Combination of muller matrix polarimetry and z-scan techniques for nonlinear refractive index measurement

Polarization state of light affects the results of nonlinear refractive index measurement. In this work by integrating Mueller matrix polarimetry with z-scan technique, reciprocal effects of optical nonlinearity and polarization is studied. By using classical Muller matrix polarimetry, polarization states generate before the sample in z-scan system and polarization state analyze after sample and before close aperture detector. By using a CW laser at 655 nm wavelength, thermal nonlinear refractive index of an Azo dye, Janus Green B, was measured.
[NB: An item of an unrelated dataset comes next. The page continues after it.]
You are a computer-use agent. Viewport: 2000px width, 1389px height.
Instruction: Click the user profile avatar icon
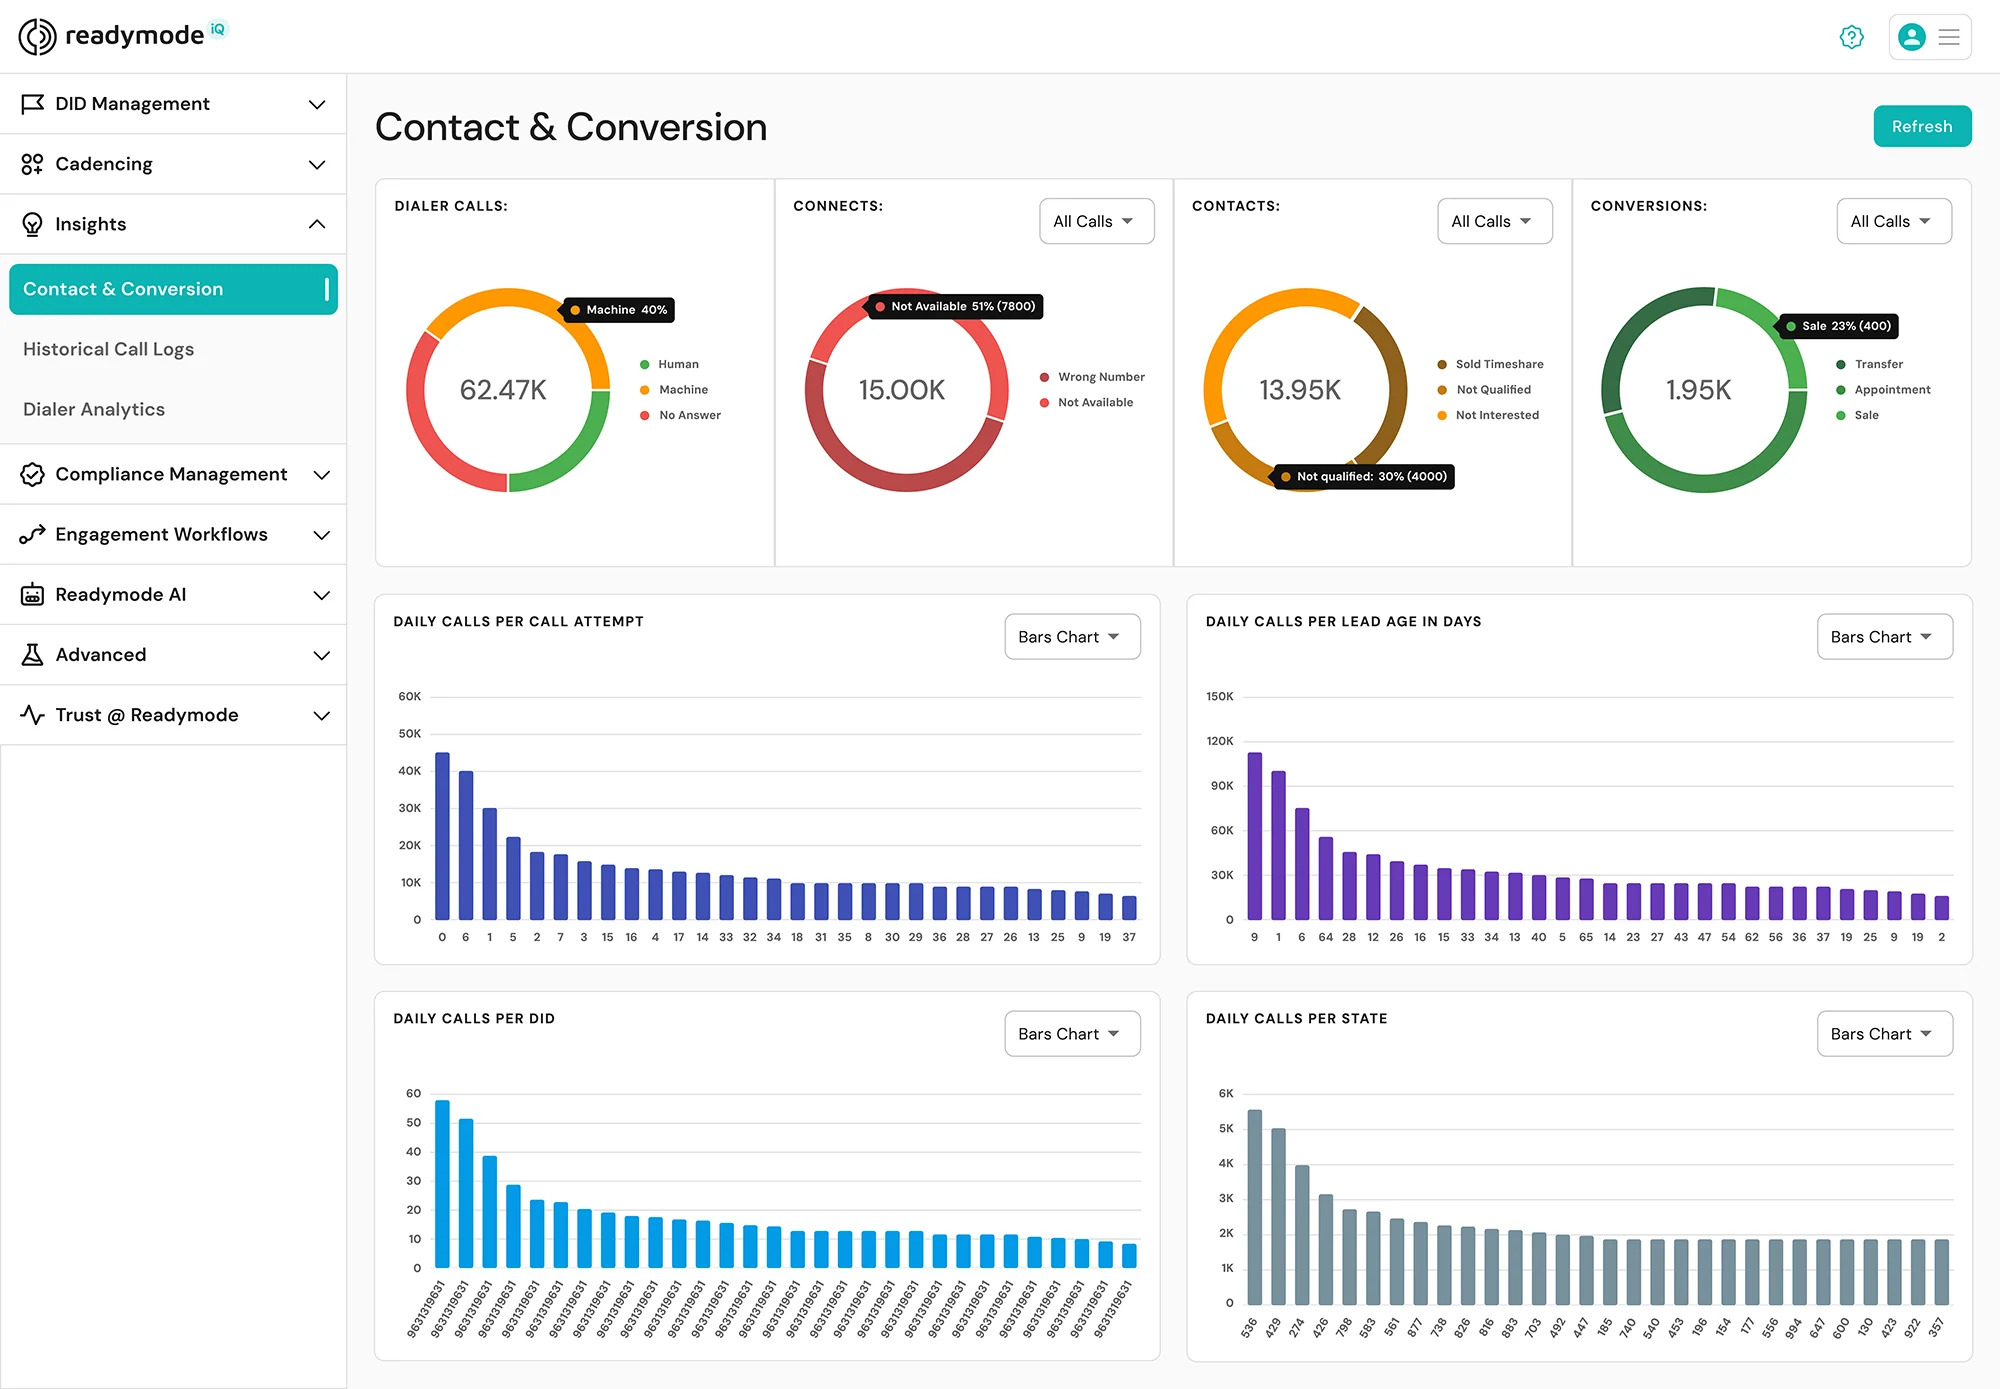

The results are very sensitive to polarization states. The measured Muller matrix in each position of sample result the nonlinear dependence of related Deattenuation, Retardance and Depolarization parameters.

Automated summary

The polarization state of light has an impact on nonlinear refractive index measurement. This study combines Mueller matrix polarimetry with z-scan technique to investigate the reciprocal effects of optical nonlinearity and polarization. Through classical Mueller matrix polarimetry, the polarization states are generated before the sample in the z-scan system and analyzed after the sample and before the closed aperture detector. The thermal nonlinear refractive index of an Azo dye, Janus Green B, was measured using a CW laser at a wavelength of 655 nm, and the results were found to be highly sensitive to polarization states. The measured Mueller matrix at each position of the sample resulted in a nonlinear dependence of the related Deattenuation, Retardance, and Depolarization parameters.